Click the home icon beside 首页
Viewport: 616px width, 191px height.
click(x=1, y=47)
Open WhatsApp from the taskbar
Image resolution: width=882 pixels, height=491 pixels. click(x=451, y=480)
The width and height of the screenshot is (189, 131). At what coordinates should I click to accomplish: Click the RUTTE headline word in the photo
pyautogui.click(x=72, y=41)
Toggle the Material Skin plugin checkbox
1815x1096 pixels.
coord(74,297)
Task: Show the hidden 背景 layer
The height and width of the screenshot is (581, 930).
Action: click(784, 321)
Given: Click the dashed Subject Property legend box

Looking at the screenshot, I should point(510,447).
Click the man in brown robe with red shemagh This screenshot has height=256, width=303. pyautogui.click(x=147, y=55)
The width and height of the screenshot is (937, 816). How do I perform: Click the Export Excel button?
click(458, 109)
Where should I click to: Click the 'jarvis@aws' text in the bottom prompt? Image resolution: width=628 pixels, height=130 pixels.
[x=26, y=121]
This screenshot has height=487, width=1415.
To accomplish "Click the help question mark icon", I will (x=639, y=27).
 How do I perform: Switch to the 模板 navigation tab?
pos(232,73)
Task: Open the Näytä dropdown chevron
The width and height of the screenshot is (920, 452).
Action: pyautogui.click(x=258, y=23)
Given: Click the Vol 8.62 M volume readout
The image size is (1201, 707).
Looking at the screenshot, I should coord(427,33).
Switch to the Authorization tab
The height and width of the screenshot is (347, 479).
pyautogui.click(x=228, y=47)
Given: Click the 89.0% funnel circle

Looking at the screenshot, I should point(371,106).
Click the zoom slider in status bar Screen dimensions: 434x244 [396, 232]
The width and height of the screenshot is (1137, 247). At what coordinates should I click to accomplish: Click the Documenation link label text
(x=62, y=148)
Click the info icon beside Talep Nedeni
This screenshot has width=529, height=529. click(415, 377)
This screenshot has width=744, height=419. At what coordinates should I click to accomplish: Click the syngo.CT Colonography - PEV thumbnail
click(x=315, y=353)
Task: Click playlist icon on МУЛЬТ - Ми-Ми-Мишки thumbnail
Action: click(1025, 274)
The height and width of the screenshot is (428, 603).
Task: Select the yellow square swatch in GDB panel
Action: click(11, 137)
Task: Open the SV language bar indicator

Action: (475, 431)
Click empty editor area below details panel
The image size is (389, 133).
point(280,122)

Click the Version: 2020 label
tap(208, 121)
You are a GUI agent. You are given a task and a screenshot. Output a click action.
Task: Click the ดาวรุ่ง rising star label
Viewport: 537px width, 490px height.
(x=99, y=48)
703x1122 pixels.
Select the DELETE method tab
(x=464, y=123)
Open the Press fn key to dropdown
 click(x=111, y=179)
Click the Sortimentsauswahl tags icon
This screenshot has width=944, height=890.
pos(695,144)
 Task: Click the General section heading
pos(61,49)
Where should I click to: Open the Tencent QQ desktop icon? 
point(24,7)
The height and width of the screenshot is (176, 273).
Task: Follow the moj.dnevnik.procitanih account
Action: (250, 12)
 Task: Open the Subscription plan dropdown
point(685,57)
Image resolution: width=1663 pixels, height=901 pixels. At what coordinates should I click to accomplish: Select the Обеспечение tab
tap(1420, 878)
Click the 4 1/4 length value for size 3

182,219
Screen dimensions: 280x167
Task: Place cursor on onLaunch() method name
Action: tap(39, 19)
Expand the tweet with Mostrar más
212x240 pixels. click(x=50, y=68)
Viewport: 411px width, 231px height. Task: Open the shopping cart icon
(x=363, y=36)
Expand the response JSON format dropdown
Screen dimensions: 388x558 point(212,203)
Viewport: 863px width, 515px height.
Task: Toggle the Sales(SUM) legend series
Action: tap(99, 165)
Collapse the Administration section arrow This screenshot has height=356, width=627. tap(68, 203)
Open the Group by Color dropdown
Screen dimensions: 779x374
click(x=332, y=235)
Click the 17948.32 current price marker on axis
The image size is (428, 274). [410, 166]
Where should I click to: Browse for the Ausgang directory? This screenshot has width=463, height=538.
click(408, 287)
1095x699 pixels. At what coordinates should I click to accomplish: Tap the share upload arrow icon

◇ ◇ ◇

Give the data again in full, keeping every line as it was.

= Response to this exercise =
Click the home icon beside 首页
Viewport: 616px width, 191px height.
click(x=1, y=47)
Open WhatsApp from the taskbar
Image resolution: width=882 pixels, height=491 pixels. click(x=451, y=480)
The width and height of the screenshot is (189, 131). At what coordinates should I click to accomplish: Click the RUTTE headline word in the photo
pyautogui.click(x=72, y=41)
Toggle the Material Skin plugin checkbox
1815x1096 pixels.
coord(74,297)
Task: Show the hidden 背景 layer
The height and width of the screenshot is (581, 930).
Action: click(784, 321)
Given: Click the dashed Subject Property legend box

Looking at the screenshot, I should point(510,447).
Click the man in brown robe with red shemagh This screenshot has height=256, width=303. pyautogui.click(x=147, y=55)
The width and height of the screenshot is (937, 816). How do I perform: Click the Export Excel button?
click(458, 109)
Where should I click to: Click the 'jarvis@aws' text in the bottom prompt? Image resolution: width=628 pixels, height=130 pixels.
[x=26, y=121]
This screenshot has height=487, width=1415.
To accomplish "Click the help question mark icon", I will (x=639, y=27).
 How do I perform: Switch to the 模板 navigation tab?
pos(232,73)
Task: Open the Näytä dropdown chevron
The width and height of the screenshot is (920, 452).
Action: pyautogui.click(x=258, y=23)
Given: Click the Vol 8.62 M volume readout
The image size is (1201, 707).
Looking at the screenshot, I should coord(427,33).
Switch to the Authorization tab
The height and width of the screenshot is (347, 479).
pyautogui.click(x=228, y=47)
Given: Click the 89.0% funnel circle

Looking at the screenshot, I should point(371,106).
Click the zoom slider in status bar Screen dimensions: 434x244 [396, 232]
The width and height of the screenshot is (1137, 247). At what coordinates should I click to accomplish: Click the Documenation link label text
(x=62, y=148)
Click the info icon beside Talep Nedeni
This screenshot has width=529, height=529. click(415, 377)
This screenshot has width=744, height=419. At what coordinates should I click to accomplish: Click the syngo.CT Colonography - PEV thumbnail
click(x=315, y=353)
Task: Click playlist icon on МУЛЬТ - Ми-Ми-Мишки thumbnail
Action: click(1025, 274)
The height and width of the screenshot is (428, 603).
Task: Select the yellow square swatch in GDB panel
Action: click(11, 137)
Task: Open the SV language bar indicator

Action: (475, 431)
Click empty editor area below details panel
The image size is (389, 133).
point(280,122)

Click the Version: 2020 label
tap(208, 121)
You are a GUI agent. You are given a task and a screenshot. Output a click action.
Task: Click the ดาวรุ่ง rising star label
Viewport: 537px width, 490px height.
(x=99, y=48)
703x1122 pixels.
Select the DELETE method tab
(x=464, y=123)
Open the Press fn key to dropdown
 click(x=111, y=179)
Click the Sortimentsauswahl tags icon
This screenshot has width=944, height=890.
pos(695,144)
 Task: Click the General section heading
pos(61,49)
Where should I click to: Open the Tencent QQ desktop icon? 
point(24,7)
The height and width of the screenshot is (176, 273).
Task: Follow the moj.dnevnik.procitanih account
Action: (250, 12)
 Task: Open the Subscription plan dropdown
point(685,57)
Image resolution: width=1663 pixels, height=901 pixels. At what coordinates should I click to accomplish: Select the Обеспечение tab
tap(1420, 878)
Click the 4 1/4 length value for size 3

182,219
Screen dimensions: 280x167
Task: Place cursor on onLaunch() method name
Action: tap(39, 19)
Expand the tweet with Mostrar más
212x240 pixels. click(x=50, y=68)
Viewport: 411px width, 231px height. Task: Open the shopping cart icon
(x=363, y=36)
Expand the response JSON format dropdown
Screen dimensions: 388x558 point(212,203)
Viewport: 863px width, 515px height.
Task: Toggle the Sales(SUM) legend series
Action: tap(99, 165)
Collapse the Administration section arrow This screenshot has height=356, width=627. tap(68, 203)
Open the Group by Color dropdown
Screen dimensions: 779x374
click(x=332, y=235)
Click the 17948.32 current price marker on axis
The image size is (428, 274). [410, 166]
Where should I click to: Browse for the Ausgang directory? This screenshot has width=463, height=538.
click(408, 287)
1095x699 pixels. At what coordinates should I click to accomplish: Tap the share upload arrow icon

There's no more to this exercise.